Decentralized financial data oracle network

Pyth Network is a decentralized market data network that aggregates real-time price feeds and market data directly from financial institutions, trading firms, exchanges, and market makers. It distributes this data for use in both institutional finance and blockchain-based applications.

Development of the network began in April 2021. In 2021 the Pyth Data Association was established in Baar, Switzerland, and in 2023 Douro Labs was formed by the founders to function as a core contributor to the project. By 2025 the network included more than 120 institutional publishers across more than 100 blockchains.

In September 2025 Pyth launched Pyth Pro, an institutional-grade market data subscription service that reached more than $1 million in annual recurring revenue in its first month.

== Background ==
Development of Pyth Network began in April 2021. That year the Pyth Data Association was established in Baar, Switzerland, to support the project. In 2023 the founders created Douro Labs as a core contributor to development.

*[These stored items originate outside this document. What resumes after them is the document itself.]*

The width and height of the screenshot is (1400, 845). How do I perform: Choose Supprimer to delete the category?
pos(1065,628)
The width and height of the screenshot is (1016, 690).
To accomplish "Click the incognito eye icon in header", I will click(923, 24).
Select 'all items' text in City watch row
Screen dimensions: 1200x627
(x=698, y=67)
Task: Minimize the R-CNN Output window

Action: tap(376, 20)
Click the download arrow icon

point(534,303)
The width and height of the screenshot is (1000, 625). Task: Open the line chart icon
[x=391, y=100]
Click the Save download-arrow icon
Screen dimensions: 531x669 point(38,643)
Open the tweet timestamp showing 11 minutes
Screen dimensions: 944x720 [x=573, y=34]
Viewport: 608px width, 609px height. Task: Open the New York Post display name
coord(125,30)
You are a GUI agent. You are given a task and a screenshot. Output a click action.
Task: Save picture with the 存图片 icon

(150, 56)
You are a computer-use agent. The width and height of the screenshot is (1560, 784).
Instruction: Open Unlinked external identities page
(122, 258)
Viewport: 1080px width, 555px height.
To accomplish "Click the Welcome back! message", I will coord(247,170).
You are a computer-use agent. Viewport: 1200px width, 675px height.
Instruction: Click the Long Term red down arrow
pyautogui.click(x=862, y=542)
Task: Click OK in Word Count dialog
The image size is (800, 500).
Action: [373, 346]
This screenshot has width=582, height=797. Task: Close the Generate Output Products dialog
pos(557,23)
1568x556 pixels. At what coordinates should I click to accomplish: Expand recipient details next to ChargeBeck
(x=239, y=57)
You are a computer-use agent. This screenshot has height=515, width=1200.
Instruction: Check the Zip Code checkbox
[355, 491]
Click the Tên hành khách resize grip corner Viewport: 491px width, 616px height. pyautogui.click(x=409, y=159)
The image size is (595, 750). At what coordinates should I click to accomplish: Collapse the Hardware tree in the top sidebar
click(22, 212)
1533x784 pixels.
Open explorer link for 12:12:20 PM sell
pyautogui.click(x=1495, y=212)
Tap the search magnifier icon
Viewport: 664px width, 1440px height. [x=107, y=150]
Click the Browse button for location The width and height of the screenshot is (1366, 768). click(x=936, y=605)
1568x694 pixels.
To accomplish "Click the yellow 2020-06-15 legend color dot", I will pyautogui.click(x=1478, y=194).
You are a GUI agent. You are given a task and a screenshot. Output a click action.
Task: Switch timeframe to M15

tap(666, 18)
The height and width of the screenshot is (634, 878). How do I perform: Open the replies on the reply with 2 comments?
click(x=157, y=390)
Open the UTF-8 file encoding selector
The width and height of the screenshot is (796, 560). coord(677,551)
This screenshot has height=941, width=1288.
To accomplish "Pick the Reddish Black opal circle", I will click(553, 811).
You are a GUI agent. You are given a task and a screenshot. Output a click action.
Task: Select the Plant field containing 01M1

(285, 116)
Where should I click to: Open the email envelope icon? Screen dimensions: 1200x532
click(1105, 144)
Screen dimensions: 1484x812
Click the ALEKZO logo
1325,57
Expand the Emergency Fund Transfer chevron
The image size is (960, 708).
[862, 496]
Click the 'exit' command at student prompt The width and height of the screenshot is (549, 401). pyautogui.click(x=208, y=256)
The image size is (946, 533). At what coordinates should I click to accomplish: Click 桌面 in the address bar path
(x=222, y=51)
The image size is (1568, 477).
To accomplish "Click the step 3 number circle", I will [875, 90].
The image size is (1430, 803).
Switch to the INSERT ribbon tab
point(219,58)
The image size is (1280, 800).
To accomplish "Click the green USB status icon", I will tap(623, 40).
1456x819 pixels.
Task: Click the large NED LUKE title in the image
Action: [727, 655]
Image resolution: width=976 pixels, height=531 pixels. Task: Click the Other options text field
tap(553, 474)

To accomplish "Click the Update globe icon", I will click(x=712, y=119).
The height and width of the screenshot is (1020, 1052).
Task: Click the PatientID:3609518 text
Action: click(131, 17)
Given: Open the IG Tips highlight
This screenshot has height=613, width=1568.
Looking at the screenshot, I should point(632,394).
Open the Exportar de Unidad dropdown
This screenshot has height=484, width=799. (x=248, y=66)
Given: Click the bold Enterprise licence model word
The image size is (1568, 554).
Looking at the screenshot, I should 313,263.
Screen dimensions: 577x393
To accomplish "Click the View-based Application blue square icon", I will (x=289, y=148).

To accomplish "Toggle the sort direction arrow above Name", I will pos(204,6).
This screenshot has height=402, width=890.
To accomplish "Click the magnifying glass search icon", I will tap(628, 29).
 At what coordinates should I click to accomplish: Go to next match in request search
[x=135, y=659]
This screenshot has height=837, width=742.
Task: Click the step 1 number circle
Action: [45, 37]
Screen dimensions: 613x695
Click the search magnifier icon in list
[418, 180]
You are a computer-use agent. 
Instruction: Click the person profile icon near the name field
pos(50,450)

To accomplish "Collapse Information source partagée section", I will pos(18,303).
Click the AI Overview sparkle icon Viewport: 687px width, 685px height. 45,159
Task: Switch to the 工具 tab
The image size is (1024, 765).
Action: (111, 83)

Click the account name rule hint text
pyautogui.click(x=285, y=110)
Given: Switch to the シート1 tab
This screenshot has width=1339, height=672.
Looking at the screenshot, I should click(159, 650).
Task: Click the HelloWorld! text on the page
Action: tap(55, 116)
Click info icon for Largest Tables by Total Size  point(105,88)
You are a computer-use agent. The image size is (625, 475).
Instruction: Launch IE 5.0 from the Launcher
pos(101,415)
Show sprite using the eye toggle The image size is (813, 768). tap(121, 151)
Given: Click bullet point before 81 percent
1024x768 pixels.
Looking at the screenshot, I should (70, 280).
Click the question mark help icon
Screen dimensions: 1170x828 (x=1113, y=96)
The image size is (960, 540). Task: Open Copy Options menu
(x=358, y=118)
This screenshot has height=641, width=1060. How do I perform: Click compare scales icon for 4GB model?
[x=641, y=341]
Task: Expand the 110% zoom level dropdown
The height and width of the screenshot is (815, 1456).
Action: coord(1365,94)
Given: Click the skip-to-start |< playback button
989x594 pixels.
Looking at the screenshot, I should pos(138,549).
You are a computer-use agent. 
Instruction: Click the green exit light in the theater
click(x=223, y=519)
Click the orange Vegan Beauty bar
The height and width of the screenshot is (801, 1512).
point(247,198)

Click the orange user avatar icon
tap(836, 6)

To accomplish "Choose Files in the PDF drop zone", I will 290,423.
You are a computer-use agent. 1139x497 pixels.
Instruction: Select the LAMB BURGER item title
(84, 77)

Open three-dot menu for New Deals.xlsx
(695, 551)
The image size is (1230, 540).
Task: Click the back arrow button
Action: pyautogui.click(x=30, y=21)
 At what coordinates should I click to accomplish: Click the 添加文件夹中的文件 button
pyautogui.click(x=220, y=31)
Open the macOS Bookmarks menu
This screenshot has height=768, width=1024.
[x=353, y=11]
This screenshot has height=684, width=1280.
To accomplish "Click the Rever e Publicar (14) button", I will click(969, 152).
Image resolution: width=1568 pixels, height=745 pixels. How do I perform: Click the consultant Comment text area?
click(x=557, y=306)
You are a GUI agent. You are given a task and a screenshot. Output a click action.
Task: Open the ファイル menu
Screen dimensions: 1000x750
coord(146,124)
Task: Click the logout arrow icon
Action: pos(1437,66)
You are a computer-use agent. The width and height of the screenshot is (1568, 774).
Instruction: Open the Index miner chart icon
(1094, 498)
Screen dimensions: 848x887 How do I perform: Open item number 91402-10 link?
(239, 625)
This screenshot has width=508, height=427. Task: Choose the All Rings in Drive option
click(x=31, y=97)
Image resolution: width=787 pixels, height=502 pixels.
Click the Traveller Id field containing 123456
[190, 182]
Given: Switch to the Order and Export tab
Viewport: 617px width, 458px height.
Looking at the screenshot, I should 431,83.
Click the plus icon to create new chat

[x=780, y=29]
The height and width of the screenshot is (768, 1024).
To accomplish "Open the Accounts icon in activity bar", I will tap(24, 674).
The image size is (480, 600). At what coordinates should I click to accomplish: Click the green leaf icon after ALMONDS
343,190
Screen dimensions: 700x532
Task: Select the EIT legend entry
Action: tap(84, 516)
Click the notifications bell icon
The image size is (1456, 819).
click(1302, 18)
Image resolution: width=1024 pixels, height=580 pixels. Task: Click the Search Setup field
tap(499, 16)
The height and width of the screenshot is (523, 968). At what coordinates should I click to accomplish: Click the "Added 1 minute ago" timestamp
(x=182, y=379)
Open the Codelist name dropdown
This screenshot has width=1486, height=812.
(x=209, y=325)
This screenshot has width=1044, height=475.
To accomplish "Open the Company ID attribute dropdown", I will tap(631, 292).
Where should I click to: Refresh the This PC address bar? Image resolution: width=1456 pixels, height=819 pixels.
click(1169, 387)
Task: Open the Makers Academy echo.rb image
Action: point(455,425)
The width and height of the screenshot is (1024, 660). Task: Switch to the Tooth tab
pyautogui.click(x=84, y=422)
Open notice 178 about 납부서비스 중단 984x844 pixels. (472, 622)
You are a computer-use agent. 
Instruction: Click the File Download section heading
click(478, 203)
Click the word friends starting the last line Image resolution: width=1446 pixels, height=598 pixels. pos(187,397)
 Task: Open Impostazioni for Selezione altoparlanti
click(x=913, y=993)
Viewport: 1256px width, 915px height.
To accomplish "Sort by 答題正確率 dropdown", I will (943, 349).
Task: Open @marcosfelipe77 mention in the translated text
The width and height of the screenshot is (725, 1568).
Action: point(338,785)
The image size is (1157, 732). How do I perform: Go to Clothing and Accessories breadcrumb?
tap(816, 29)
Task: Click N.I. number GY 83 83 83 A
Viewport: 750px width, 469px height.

By 2025 the network had expanded to receive data from more than 120 institutional publishers and was integrated by more than 600 applications across more than 100 blockchains. In September 2025 the project introduced Pyth Pro, a subscription service aimed at institutional users, which achieved more than $1 million in annual recurring revenue within its first month.

== Design ==
Pyth Network aggregates price information across multiple asset classes, including cryptocurrencies, equities and ETFs, foreign exchange, commodities, economic data from the United States Department of Commerce, and prediction market outcomes. Data inputs from financial institutions are combined to produce consolidated price feeds that include associated confidence intervals.

== Partnerships ==

In May 2025 Pyth partnered with Integral, an FX infrastructure provider. The collaboration enables institutional FX banks and brokers, such as Mizuho and others, to publish foreign exchange data directly onchain via Pyth.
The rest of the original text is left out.